=== Section Start ===
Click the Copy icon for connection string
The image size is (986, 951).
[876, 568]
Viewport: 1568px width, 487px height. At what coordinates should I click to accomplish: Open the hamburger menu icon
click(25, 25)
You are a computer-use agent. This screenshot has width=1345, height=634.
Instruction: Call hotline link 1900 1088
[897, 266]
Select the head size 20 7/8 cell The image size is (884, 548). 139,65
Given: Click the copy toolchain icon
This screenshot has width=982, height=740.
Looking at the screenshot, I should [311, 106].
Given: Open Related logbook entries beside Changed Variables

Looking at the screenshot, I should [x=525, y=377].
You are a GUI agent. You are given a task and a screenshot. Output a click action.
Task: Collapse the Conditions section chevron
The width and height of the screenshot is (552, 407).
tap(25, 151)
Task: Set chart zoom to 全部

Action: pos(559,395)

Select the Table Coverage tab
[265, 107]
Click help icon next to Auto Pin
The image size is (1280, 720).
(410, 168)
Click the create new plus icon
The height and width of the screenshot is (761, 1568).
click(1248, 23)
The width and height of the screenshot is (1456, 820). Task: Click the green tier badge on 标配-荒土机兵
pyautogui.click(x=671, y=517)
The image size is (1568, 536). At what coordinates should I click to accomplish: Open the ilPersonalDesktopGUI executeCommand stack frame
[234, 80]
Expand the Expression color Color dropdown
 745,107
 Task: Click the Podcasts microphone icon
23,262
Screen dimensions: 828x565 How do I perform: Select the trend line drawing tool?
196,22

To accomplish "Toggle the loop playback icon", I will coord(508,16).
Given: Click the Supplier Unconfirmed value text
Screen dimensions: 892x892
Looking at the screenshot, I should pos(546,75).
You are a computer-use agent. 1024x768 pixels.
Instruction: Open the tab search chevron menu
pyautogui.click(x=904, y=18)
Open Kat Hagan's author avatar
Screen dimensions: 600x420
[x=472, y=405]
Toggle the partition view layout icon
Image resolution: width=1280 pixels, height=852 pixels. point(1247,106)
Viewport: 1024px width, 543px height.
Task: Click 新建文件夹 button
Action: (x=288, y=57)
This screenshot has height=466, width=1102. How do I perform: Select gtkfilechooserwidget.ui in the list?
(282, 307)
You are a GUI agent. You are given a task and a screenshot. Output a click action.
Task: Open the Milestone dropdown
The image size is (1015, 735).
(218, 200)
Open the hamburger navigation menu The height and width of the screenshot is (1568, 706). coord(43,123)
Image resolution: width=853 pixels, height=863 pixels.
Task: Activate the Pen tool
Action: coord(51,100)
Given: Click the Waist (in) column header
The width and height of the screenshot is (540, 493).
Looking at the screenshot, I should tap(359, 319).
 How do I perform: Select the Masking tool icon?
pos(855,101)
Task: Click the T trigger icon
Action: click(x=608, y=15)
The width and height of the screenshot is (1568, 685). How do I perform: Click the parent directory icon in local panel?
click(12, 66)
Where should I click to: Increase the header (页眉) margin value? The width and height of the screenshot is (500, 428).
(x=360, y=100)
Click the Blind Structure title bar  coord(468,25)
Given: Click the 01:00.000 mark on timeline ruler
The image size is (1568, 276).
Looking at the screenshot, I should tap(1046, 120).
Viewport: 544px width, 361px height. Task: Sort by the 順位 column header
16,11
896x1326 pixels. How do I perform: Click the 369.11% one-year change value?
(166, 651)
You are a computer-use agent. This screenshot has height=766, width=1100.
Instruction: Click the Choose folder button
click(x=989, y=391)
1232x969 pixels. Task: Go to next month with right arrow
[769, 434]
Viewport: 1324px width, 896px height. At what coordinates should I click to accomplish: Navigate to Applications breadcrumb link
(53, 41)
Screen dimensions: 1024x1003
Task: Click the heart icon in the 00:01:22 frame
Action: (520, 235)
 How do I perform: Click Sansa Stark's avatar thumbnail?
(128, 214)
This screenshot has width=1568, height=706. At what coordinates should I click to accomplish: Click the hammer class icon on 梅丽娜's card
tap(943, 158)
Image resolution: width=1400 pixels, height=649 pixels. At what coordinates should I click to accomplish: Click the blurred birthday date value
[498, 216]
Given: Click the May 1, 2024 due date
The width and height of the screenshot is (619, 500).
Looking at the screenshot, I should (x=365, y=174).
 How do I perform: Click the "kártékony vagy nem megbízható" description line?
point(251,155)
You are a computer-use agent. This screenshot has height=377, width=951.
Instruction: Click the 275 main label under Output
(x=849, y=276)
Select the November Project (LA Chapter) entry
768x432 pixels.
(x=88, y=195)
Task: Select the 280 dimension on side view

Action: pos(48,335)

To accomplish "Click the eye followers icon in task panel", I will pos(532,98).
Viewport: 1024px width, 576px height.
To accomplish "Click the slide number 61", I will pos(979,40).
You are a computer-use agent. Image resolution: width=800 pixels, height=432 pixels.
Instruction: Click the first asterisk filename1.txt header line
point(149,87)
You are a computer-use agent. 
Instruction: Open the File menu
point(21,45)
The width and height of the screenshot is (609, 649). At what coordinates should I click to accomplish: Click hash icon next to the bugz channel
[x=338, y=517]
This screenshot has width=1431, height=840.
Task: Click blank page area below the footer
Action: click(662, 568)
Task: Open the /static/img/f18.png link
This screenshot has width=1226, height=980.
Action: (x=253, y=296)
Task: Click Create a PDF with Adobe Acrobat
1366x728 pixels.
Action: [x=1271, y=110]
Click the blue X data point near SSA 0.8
=== Section End ===
• [PROBLEM REQUIREMENTS]:
Using the entries above, give again exactly the lines from the line holding "has width=1345, height=634." through the line holding "Given: Click the copy toolchain icon". Include both end lines and nothing else.

• [TASK RESPONSE]:
You are a computer-use agent. This screenshot has width=1345, height=634.
Instruction: Call hotline link 1900 1088
[897, 266]
Select the head size 20 7/8 cell The image size is (884, 548). 139,65
Given: Click the copy toolchain icon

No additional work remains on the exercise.